YOU ROCK ‘EM, YOU WEAR ‘EM:

This is referring to the generally uncomfortable shoes we women wear. Strutting your stuff isn’t easy when the balls of your feet are numb or your toes are pinched, but if you make that fashion commitment early in the night, you had better keep them on all night. There is nothing tackier than a shoeless chick zig-zagging her way through a casino at 4 am because her little feetsies just couldn’t take it anymore. Let’s be honest, we all know that you had them off inside the club too. You want to know how I know this? I can’t even begin to tell you how many times I have been walking through a nightclub and literally tripped over a high-heeled shoe. No foot. No body. Just one shoe. Disgusting!
Didn’t your mama teach you better than that? Here, borrow mine.

THAT’S KARMA FOR YA:

I can’t even count how many times this phrase was declared in my house growing up. Whether it be some bully brat spreading a rumor about me one day and then getting benched from the team for poor grades the next, or my mom leaving a generous tip to our lunch server only to be rewarded with an even more generous tip during her next shift, or my failure to hold the front door for her and then immediately tripping over the dog, she always sang, “that’s karma for ya!” Big or small, what we do and how we treat each other matters. Karma’s only a bitch when you are.

BOYS ARE DUMB. GIRLS ARE PSYCHO:

This is fact. If you were to really magnify the problems, almost any problem, that arise between a man and a woman, you will see that a single indifference can run amuck because he’s an idiot and she’ll take it to crazy town. I wish this weren’t true, but I’ve also learned that it’s better to date a dumbass than a lunatic.
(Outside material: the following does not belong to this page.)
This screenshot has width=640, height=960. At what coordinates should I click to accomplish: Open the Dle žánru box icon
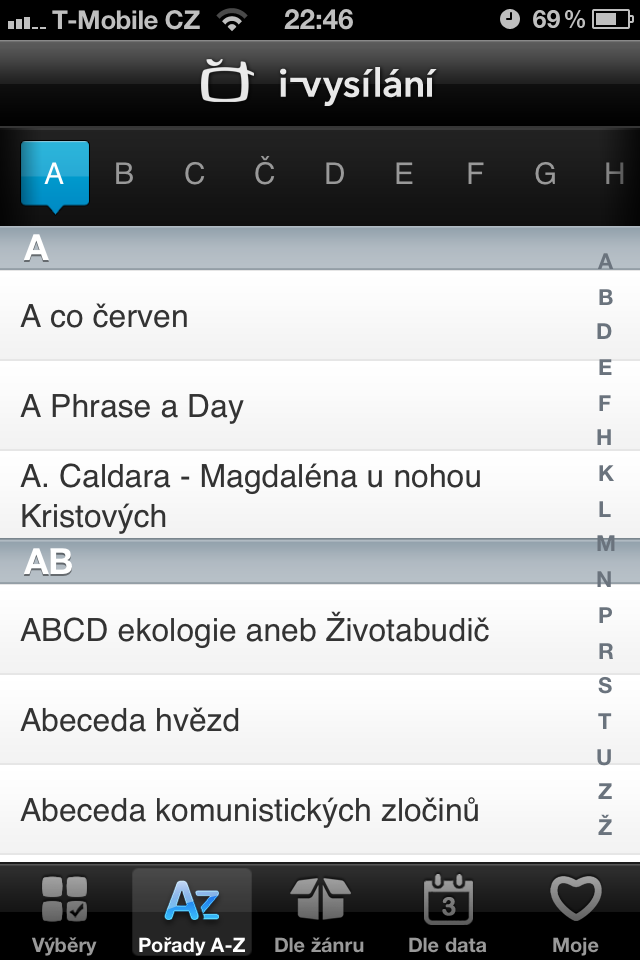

Guys, leave the wickedness to the women.

COLOR COORDINATE YOUR BRA AND PANTIES:

Even if no one will ever see or know you made the effort – you will, and you’ll feel damn pretty for it. I’ve been matching my unmentionables since I was 16, and while I can’t say for certain if anyone has ever appreciated it, it’s always made me feel fashionably in control.

AND FOR GOOD MEASURE, THOU SHALT NOT KILL:

That’s it. She never elaborated beyond that. But what kind of a mother would she be if she hadn’t at least taught me that?